In several interviews, director Catherine Breillat appeared to confirm the rumors of actual on-set sex.
"Actors do not simulate: they don't simulate emotions, so at the same time they cannot simulate pleasure - they have to act it. So as they are not going to be able to simulate pleasure, they are going to have to act pleasure. After that it's just really a physical detail. The difficulty is not in the performance from the actor while they are on set; the difficulty comes afterwards. Are they going to be seen performing the act on the screen by society, by their close family, by the people they're in relationships with - this was the real difficulty," Breillat said.
The only theatrical release in Alberta (since the current rating system began in 1997) to receive an "A" rating. ("A" is "Adult" and, in every other case, is only applied to hardcore pornography.)
Rocco Siffredi is still smarting from an earlier controversy, the did-they-did't-they sex scene with Caroline Ducey in Romance (1999).
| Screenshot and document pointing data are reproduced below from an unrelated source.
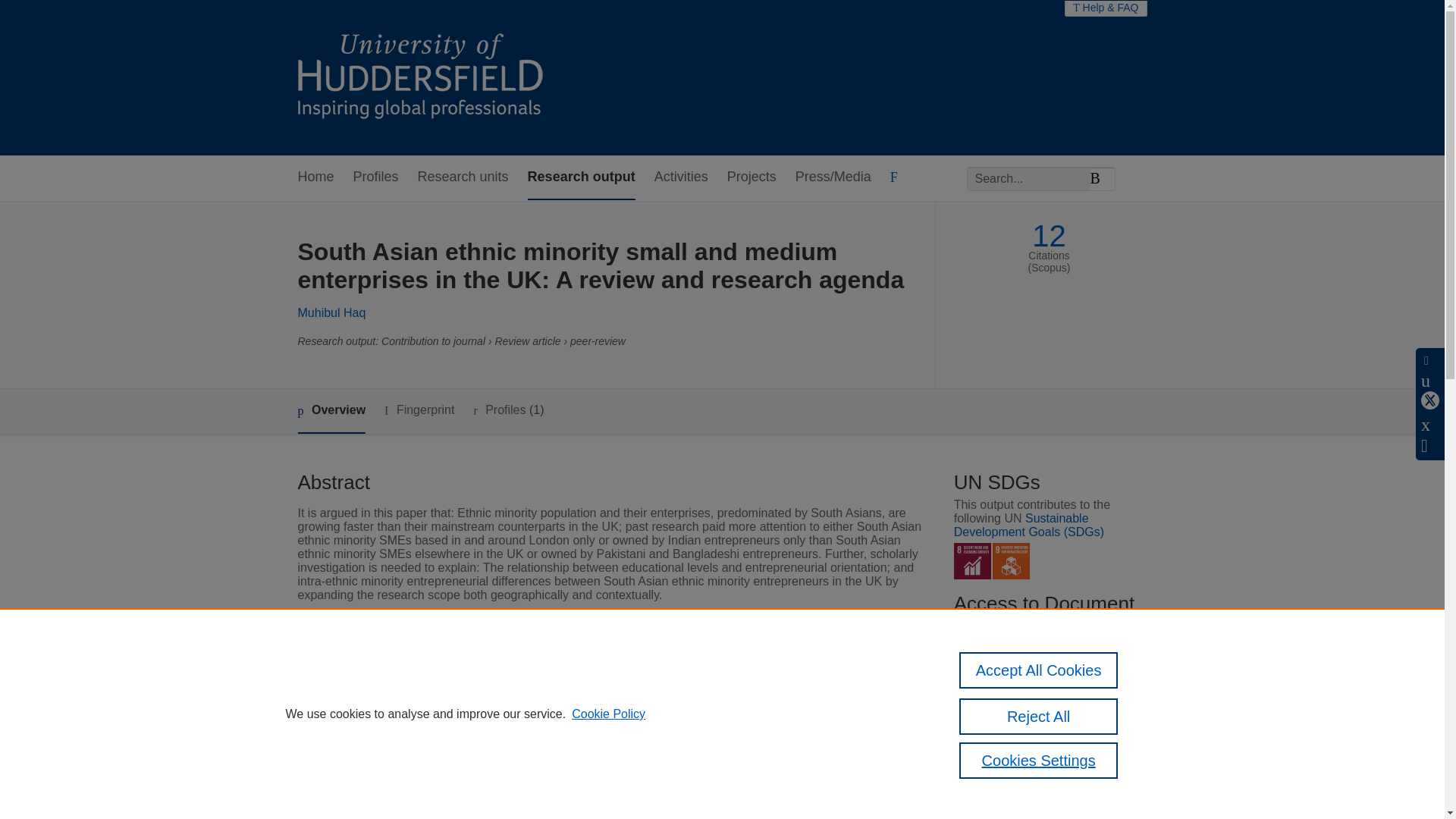
SDG 9 - Industry, Innovation, and Infrastructure (1010, 560)
Overview (331, 411)
University of Huddersfield Research Portal Home (431, 77)
Muhibul Haq (331, 312)
Profiles (375, 177)
International Journal of Entrepreneurship and Small Business (668, 685)
12 (1048, 235)
Research units (462, 177)
Fingerprint (419, 410)
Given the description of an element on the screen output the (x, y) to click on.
It was, he recalls, a fraught day. "There was a bit of a clash and I had to leave the set to calm down," he says. "Caroline seemed to be frightened of me and was crying. When I came back I could not get an erection - it was awful. But then I started to fantasize about Caroline and her boyfriend and it helps me to get back my powers and she put a condom on me and I took her from behind.
"Afterwards that scene caused a lot of problems. She kept phoning me in Italy saying I was mad to tell people that we had sex. I had to tell that I know when I have had sex."